Diğer taraftan, küresel ekonomideki zayıflıkların tekrar belirginleşmesi, petrol ve emtia fiyatlarındaki yükselişin devamına ilişkin belirsizlikler, FED duruşuyla ilgili farklı sesler, enflasyon görünümündeki iyileşmeye karşın devam eden riskler gibi unsurların gelişen ülkelere yönelik risk algılamasında duraklamaya neden olabileceği görüşümüz altında, TCMB’nin sadeleştirme poitikasının devamıyla ilgili temkinli duruşumuzu koruyoruz.
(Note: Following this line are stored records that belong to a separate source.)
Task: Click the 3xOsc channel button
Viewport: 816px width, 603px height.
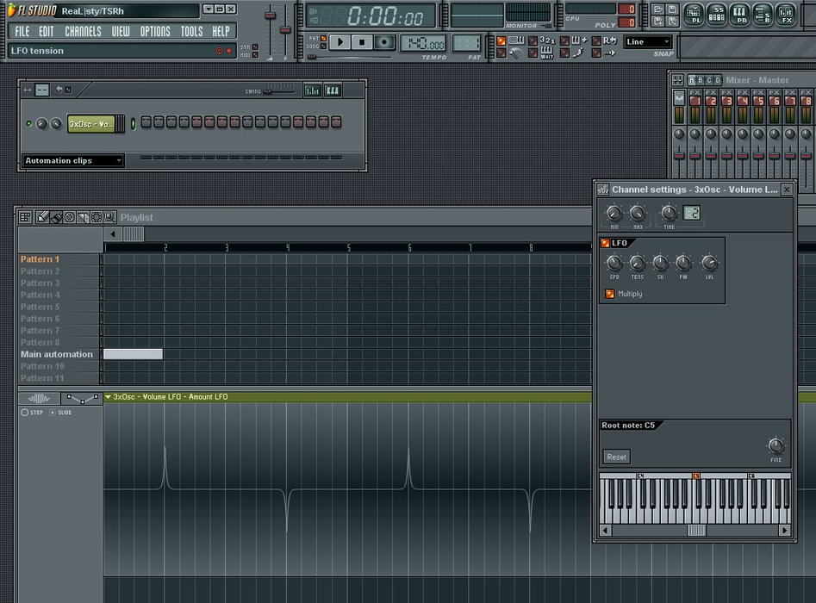Action: tap(91, 123)
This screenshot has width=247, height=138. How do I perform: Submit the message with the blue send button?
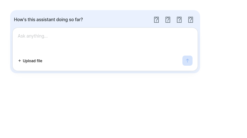coord(187,61)
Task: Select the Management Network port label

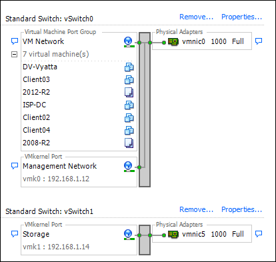Action: click(x=60, y=166)
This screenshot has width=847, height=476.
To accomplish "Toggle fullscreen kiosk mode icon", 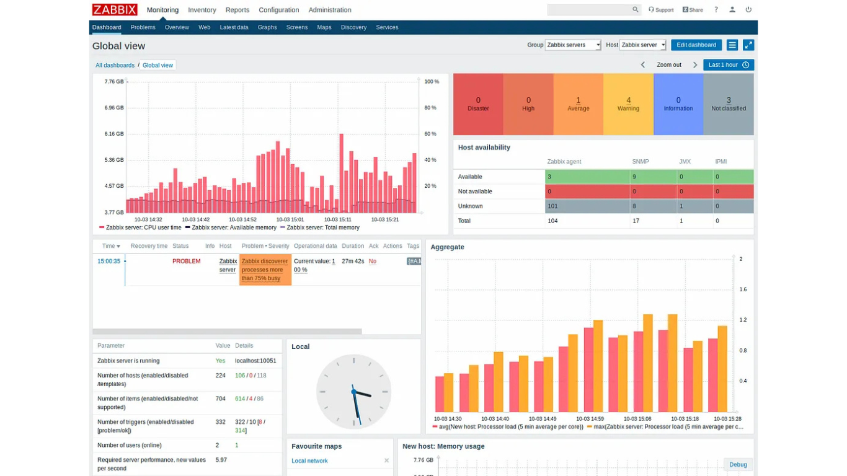I will pos(748,45).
Nitekim, Banka’nın likidite politikasındaki sıkı duruşu koruyacağının altını çizdiğini görüyoruz.
Bu ayki toplantısına ait faiz notunda dikkat çekici noktalar olarak, büyüme görünümünde, artan jeopolitik riskleri göz önünde tutmaya devam ederken; Avrupa bölgesinin ihracatımız üzerindeki katkısında güvenli yaklaşımın korunduğunu izliyoruz. Ancak, bölge ekonomisinde son dönemde artan zayıflıklar karşısında, net dış talebin büyümeye katkısıyla ilgili temkinli tutumumuzu sürdürüyoruz.
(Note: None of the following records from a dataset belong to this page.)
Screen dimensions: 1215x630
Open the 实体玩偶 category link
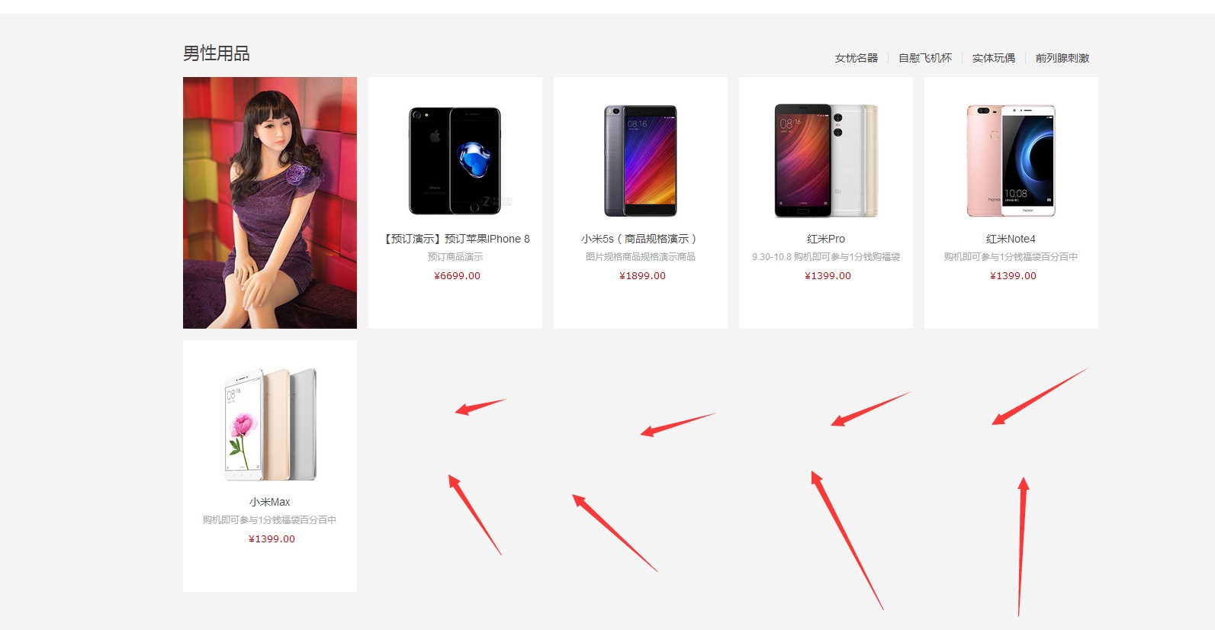[993, 58]
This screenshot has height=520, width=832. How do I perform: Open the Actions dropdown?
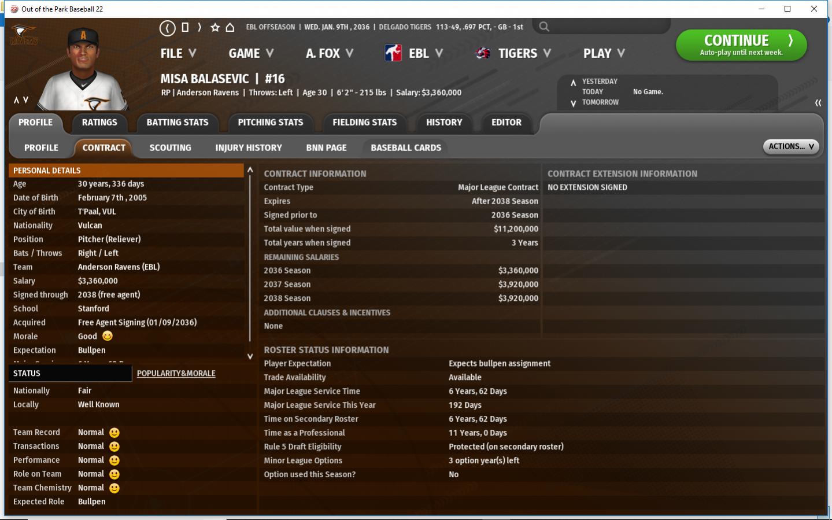[790, 146]
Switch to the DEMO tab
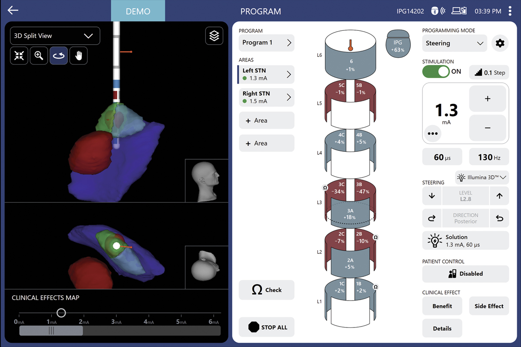Image resolution: width=521 pixels, height=347 pixels. [x=138, y=11]
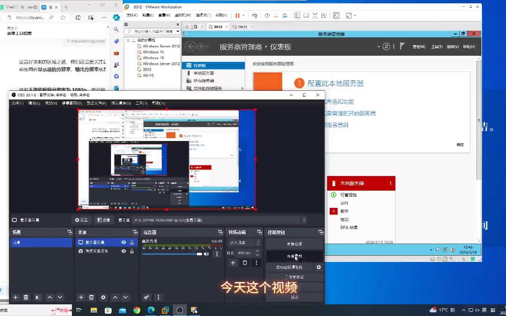
Task: Open source properties gear in Sources panel
Action: click(x=103, y=297)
Enflasyon görünümüyle ilgili olarak ise, son dönemdeki iyileşme eğilime karşın, gıda ve enerji fiyatlarındaki belirsizliklere ek olarak, asgari ücrete yapılan zammın etkisi nedeniyle, iyileşmenin hızıyla ilgili risklerin devam ettiğini düşünüyoruz. Bu aya ilişkin ilk tahminlerimizin işlenmemiş gıda fiyatlarının mevsim koşullarına göre ılımlı görünümünü koruyabileceği yönünde olmasına karşın, küresel risk algılamasının gelişen ülke para birimlerinde yaratabileceği baskının göz ardı edilmemesi gerektiği kanısındayız.